If you are focusing on another index type that is not VERY_HIGH_THROUGHPUT, you should consider increasing those as well.

Example MR

Once the indexes are migrated from the hot data tier to warm, the number of shards for an index will not change, but the warm data tier (probably) has less instances. We need to update the lifecycle policy for the right template level to make sure we allow enough shards per instance to fit the new index size.

We can determine how many total_shards_per_node to set for the warm data tier to accomodate the new number of shards by dividing the number of shards by the number of instances in a zone in the warm tier. Right now, the warm tier has 5 instances per zone, so growing to a size of 19 (for example), would require a warm tier instance to be able to host 3.8 shards. We round up to 4.

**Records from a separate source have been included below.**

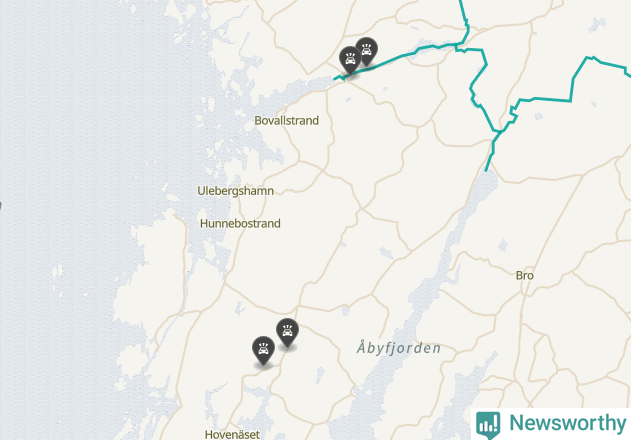Select the Hovenäset label at bottom
The width and height of the screenshot is (631, 440).
click(232, 434)
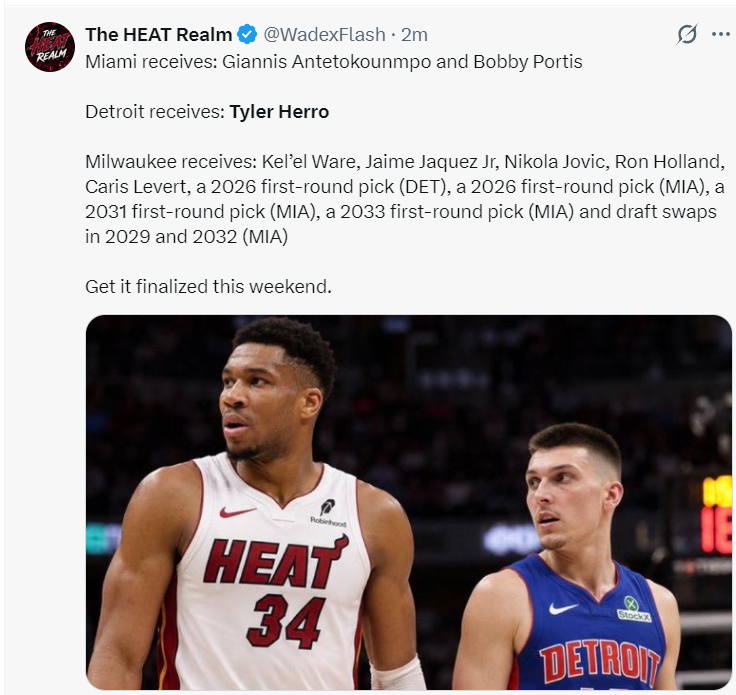736x695 pixels.
Task: Click the Get it finalized this weekend text
Action: (x=208, y=286)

Create an MR to update these values:

  • number_of_shards in elastic/managed-objects/lib/settings_gprd.libsonnet
  • total_shards_per_node in elastic/managed-objects/log_gprd/ILM/gitlab-infra-high-ilm-policy.jsonnet

You can make these API calls using the API Console in the Elastic Cloud Web UI, inside the Kibana interface Management Dev Tools, or with curl.

Show index templates to view sharding values. This example will show the gprd rails index template. Look for the number_of_shards to very the new setting.

GET /_template/gitlab_pubsub_rails_inf_gprd_template

Identify the most recent index. The most recent index will have the highest count value at the end of its name. This example query is for rails in gprd to list all the indices.

GET /_cat/indices/pubsub-rails-inf-gprd*?s=index&h=index

Once you know the current index, you can explain it’s ILM status to see when the index was created. The age value should help to determine if this index was created after the template updates were made.

GET <index>/_ilm/explain

Examining the index itself to see how many shards it is set to use. Looking at the number_of_shards value should match the settings made to the template earlier in this process.

GET <index>/_settings